The work is mostly one-off, exploratory, or irreversible-on-output: anything published, financial, medical, or otherwise unforgiving, where a loop running unattended is a loop making mistakes unattended and the human-in-the-loop gate is the whole point. It adds friction without payoff on small-to-medium projects that don’t generate a steady stream of self-discoverable tasks, because there is no recurring backlog for the heartbeat to find, so the automation idles. The full multi-agent shape is token-hungry: automations fire on a schedule whether or not there’s work, and sub-agents each run their own model and tool calls, so on metered usage the cost compounds quietly; the leverage only justifies the spend where a second opinion or unattended cadence is genuinely worth paying for. Single-file or tightly-sequential tasks gain nothing from worktrees or parallel agents. And the author’s own warning is decisive for anyone who would let the loop substitute for understanding: the same loop design that accelerates a deep operator becomes a comprehension-debt machine for one avoiding the work.

Verdict

Adapt.
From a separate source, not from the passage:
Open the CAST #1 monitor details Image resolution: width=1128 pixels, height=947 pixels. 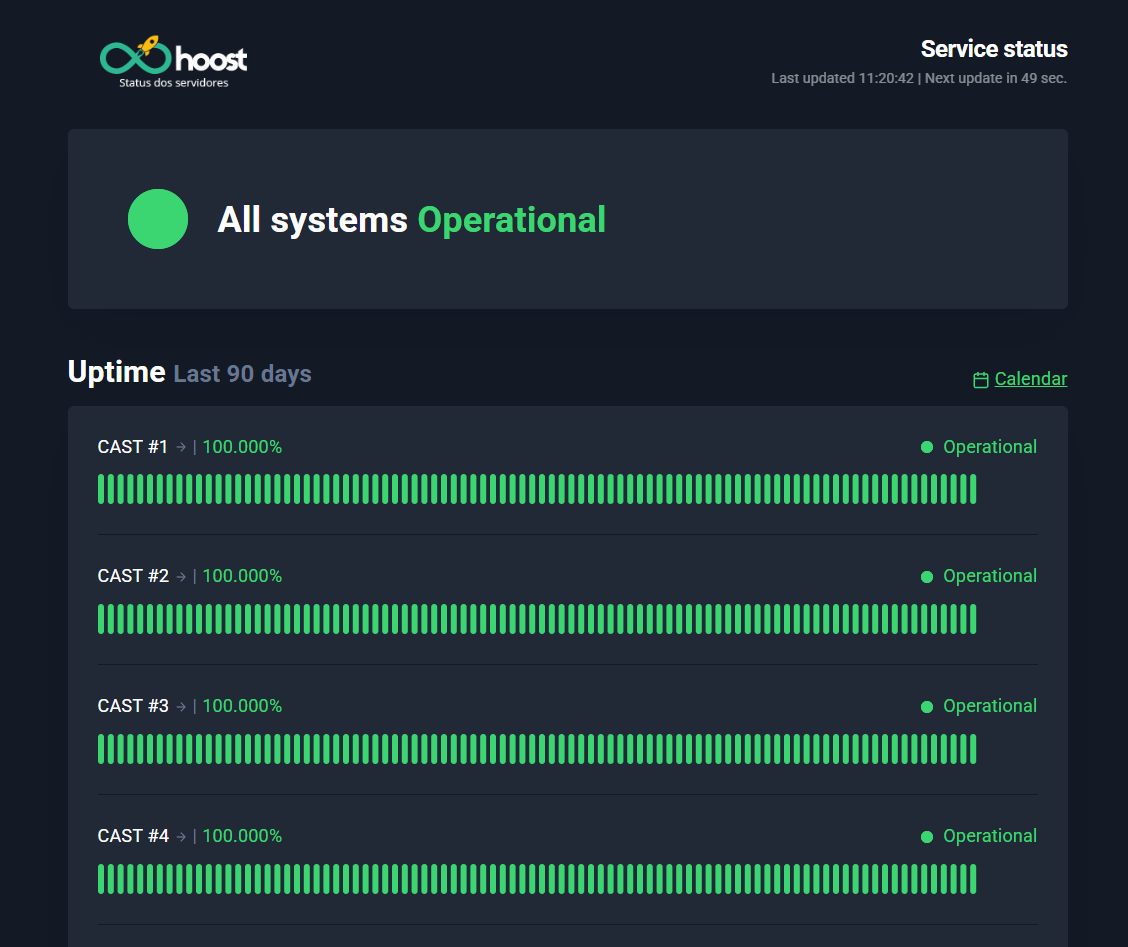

The core frame is sound and durable: the leverage point has moved from writing a good prompt to designing the system that prompts, and the six pieces are an accurate inventory of what now ships in mainstream coding agents. The pieces worth lifting directly are the cheap, scale-independent ones: external memory as the spine that survives the model’s forgetting, the maker/checker sub-agent split, skills as compounding written context, and /goal-style written done-conditions. What needs adjustment for a solo, cost-sensitive, human-in-the-loop context is the always-on automation heartbeat and dense multi-agent fan-out: run those selectively, on work that genuinely recurs and is reversible, rather than as a default, and keep the verification and review gates the author himself insists on. This is distinct from the two adjacent reviews and complements both: harness-engineering describes the static environment a single agent runs inside, dynamic-workflows describes runtime fan-out of one large task within a single session, and Loop Engineering is the floor above, the recurring, self-firing loop that ties scheduling, worktrees, skills, connectors, sub-agents, and external memory into something that runs on a timer and feeds itself. Adopt the parts that are free and compounding; gate the parts that spend tokens or run unattended behind your own judgment, exactly as the author warns.